Remote control for True Bypass Relay Board

By | April 25, 2017

We have had a few enquiries about using the true bypass relay board with the control switch remote from the board itself (original article here) (kits available in the shop here). We should emphasise that as it stands, the true bypass board is designed for the ‘Stomp Here’ switch to be mounted in the same box and very close to the board. Here’s the original schematic:255SV

In order to remote the ‘Stomp Here’ switch we need to consider switch debouncing, noise immunity and microcontroller input protection.

Atmel Digital Input

The microcontroller input can be modeled like this:


The external signal connects to PB1. Diodes D1 and D2 provide ESD protection to the input. Cin represents parasitic input capacitance and is very low (<10pF). Rpu is the pull-up resistor with a value between 20k and 50k. Q1 connects Rpu to Vcc and is controlled by the pull-up disable (PUD) signal. The input signal passes through a Schmitt trigger to square-it-up and then (via the synchroniser) becomes a logic bit in the PINB register.

As it stands, we rely on the pull-up resistor Rpu to hold the input (PB1) at 5V unless we ground the input using the ‘Stomp Here’ switch. We rely on the Schmitt trigger to create a nice (square, fast) edge to our logic signal and we use a software debouncing algorithm to ensure that one press of the switch gives one signal to the switching part of the software.

Design Limitations

Limitations of simply connecting a switch to ground include the notion that D1 and D2 are not particularly robust, Rpu is considered a “weak” pull-up and Cin has a very low value.

Option 1 – Beefing-up the Input circuitry

We will offer two ways to make the microcontroller input more robust. Firstly, we can add some extra components adjacent to the microcontroller input:257SV

Here R2 strengthens the pull-up. Zener diode D1 prevents the input going higher than nominal 6.2V. R3 forms a low-pass filter with C1 which filters out RF interference. If you’re feeling confident, you can omit D1. D1 could also be 5V6 (or even 5v1 at a pinch).

Option 2 – adding a photocoupler

Another option is to isolate the microcontroller input using a photocoupler. Many jelly-bean parts will do, but if you’re buying a new one, buy something with 817 in the part number, e.g. Sharp PC817, Kingbright KB817, Fairchild FOD817, Vishay K817, Avago HCPL-817, etc.

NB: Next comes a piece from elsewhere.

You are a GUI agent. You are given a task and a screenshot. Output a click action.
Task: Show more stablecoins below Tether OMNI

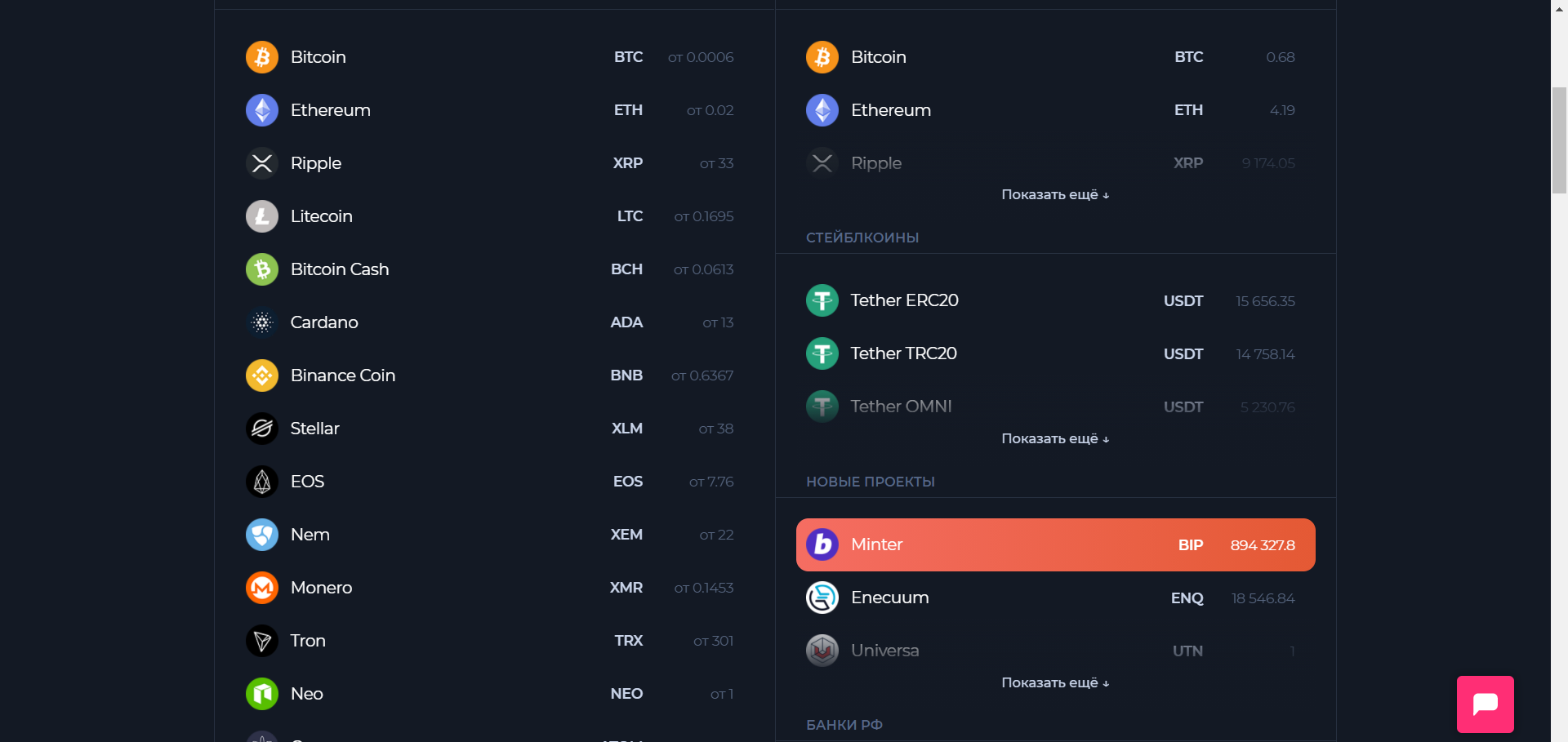coord(1054,439)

The advantage here is that we only need to add two components instead of four – but the photocoupler is slightly more painful to implement without a PCB or stripboard. Because there is no signal into the microcontroller unless the LED is on, the system is largely immune to EMC issues when the switch is not pressed. When the switch is pressed, the circuit is fairly low impedance (about 2.5mA through the photocoupler LED) so again, EMC should not be a problem.


Note that the software debounce is only good for about 64ms of debounce time, so you do need to implement a proper switch. Some customers have complained that the relay switches erratically – however, on investigation, in every case, the problem has occurred in a prototype scenario where a proper stomp switch was not implemented.

If you choose to mock something up on your workbench, you may notice that the software debounce will not cope with you switching by touching a piece of grounded jumper wire to the microcontroller input.

Unexpected switching behavior

If you’re using the kit (available from the shop here) and you are getting odd switching behavior, this may be because you don’t have an LED fitted. Please see the latest version of the User Guide here under the download tab.